§ Quoted passage:
━━━━━━━━━━━━━━━━

On The Duality of You and Me
How identity defines the world, and when presence, love, and awareness reopen it.
At some point in early childhood, people learn a separation. An “I” wakes up in consciousness and a divide is formed between “me” and “life.” For most people reading this, in fact, such a lived experience of life would be the continuous everyday norm. A few would also be comfortable in the recognition that the "I" is just a temporary island on the surface of a vast, unbroken ocean that is the mind. And perhaps some have truly experienced a prolonged sensation of love, where the separation between this and that disappears into a felt unity. However, in general, survival instinct comes calling again, and the thought experiment of wholeness swiftly reverts back to protecting my self (and my family) against the world. This is all happening in the invisible beauty that is the human mind.
The human brain has two primary ways for interacting with reality, and they are mutually exclusive. Like a seesaw, when one goes up, the other must go down: the default mode network (ego/thinking); and the task positive network (present/experiencing). The default mode network lights up when you are daydreaming, reflecting on the past, worrying about the future, or analysing yourself. It is heavily reliant on time and stories. While the task positive network lights up when your attention is fully demanded by the present moment.
Let me also briefly introduce you now to persona numero uno. Persona numero uno is an abstract construct, however if it didn’t exist, well, you wouldn’t exist. Persona is you. Okay, it’s not really you, but it’s what you think you are. So, arguably (we can’t say for sure), its main priority is to ensure survival, and to do so, it is constantly analysing the past and predicting the future… by thinking. Adjacent to this is a reality it knows viscerally well — humans have survived by cooperating in groups. To survive in a group, one must know where they stand, and in this light, a meaningful component of the persona numero uno’s objective is to monitor social status, manage reputation, and ensure belonging. The child wants to get what it wants (inner world stuff), however as it moves into the world it meets resistance. So numero uno gradually comes to cultivate an identity around who you are, blending a bit of who you really are with a bit of the outside world, in order for you to fit into society and prosper. It is always negotiating status, safety, and outcome, and there are ripple effects on all of our actions when that negotiating becomes the primary lens through which we meet reality (which we will come back to a bit later).

━━━━━━━━━━━━━━━━

§ Given material:
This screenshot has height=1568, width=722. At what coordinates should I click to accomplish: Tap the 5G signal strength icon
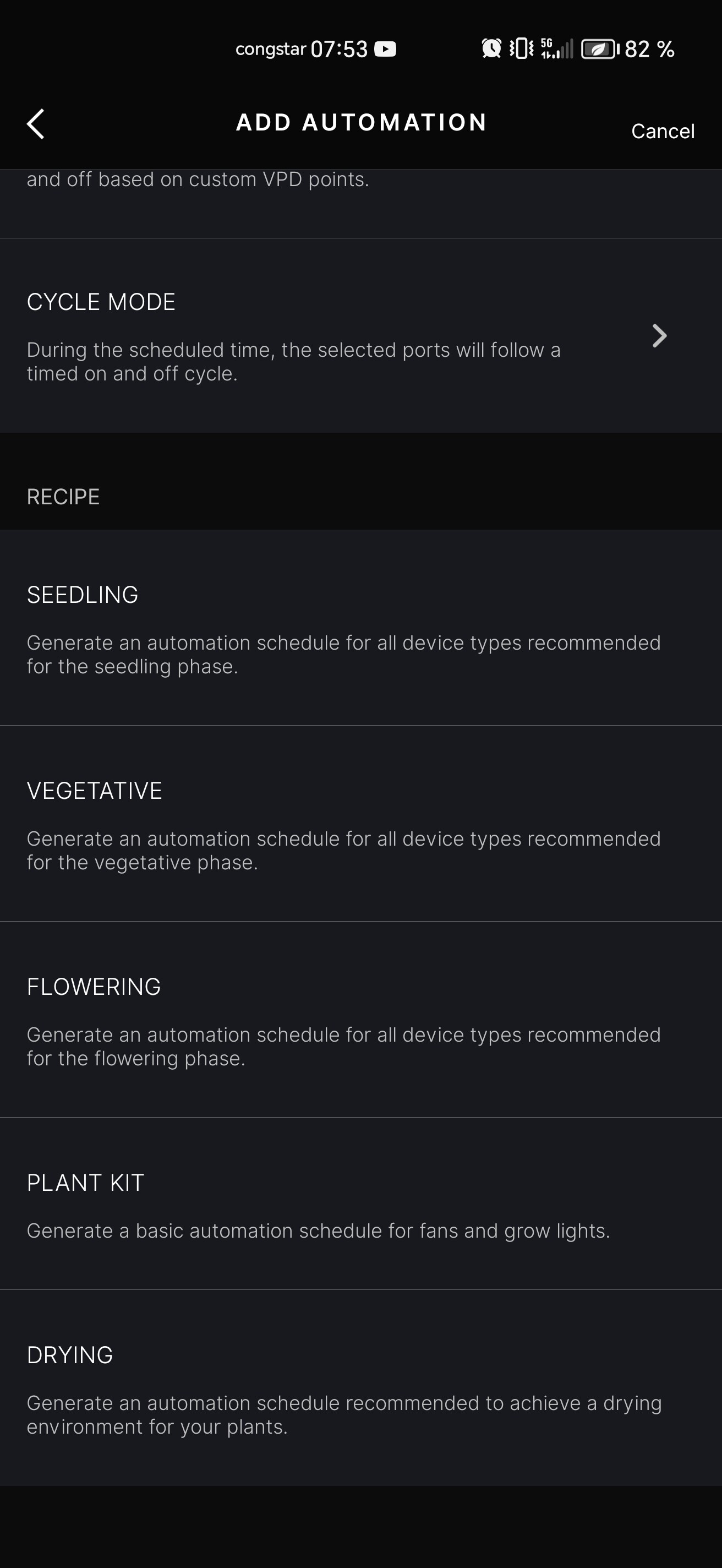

━━━━━━━━━━━━━━━━

§ What to do: Reproduce verbatim the portion of the essay on identity between "At some point" and "the human mind.", inclusive.

§ Result:
At some point in early childhood, people learn a separation. An “I” wakes up in consciousness and a divide is formed between “me” and “life.” For most people reading this, in fact, such a lived experience of life would be the continuous everyday norm. A few would also be comfortable in the recognition that the "I" is just a temporary island on the surface of a vast, unbroken ocean that is the mind. And perhaps some have truly experienced a prolonged sensation of love, where the separation between this and that disappears into a felt unity. However, in general, survival instinct comes calling again, and the thought experiment of wholeness swiftly reverts back to protecting my self (and my family) against the world. This is all happening in the invisible beauty that is the human mind.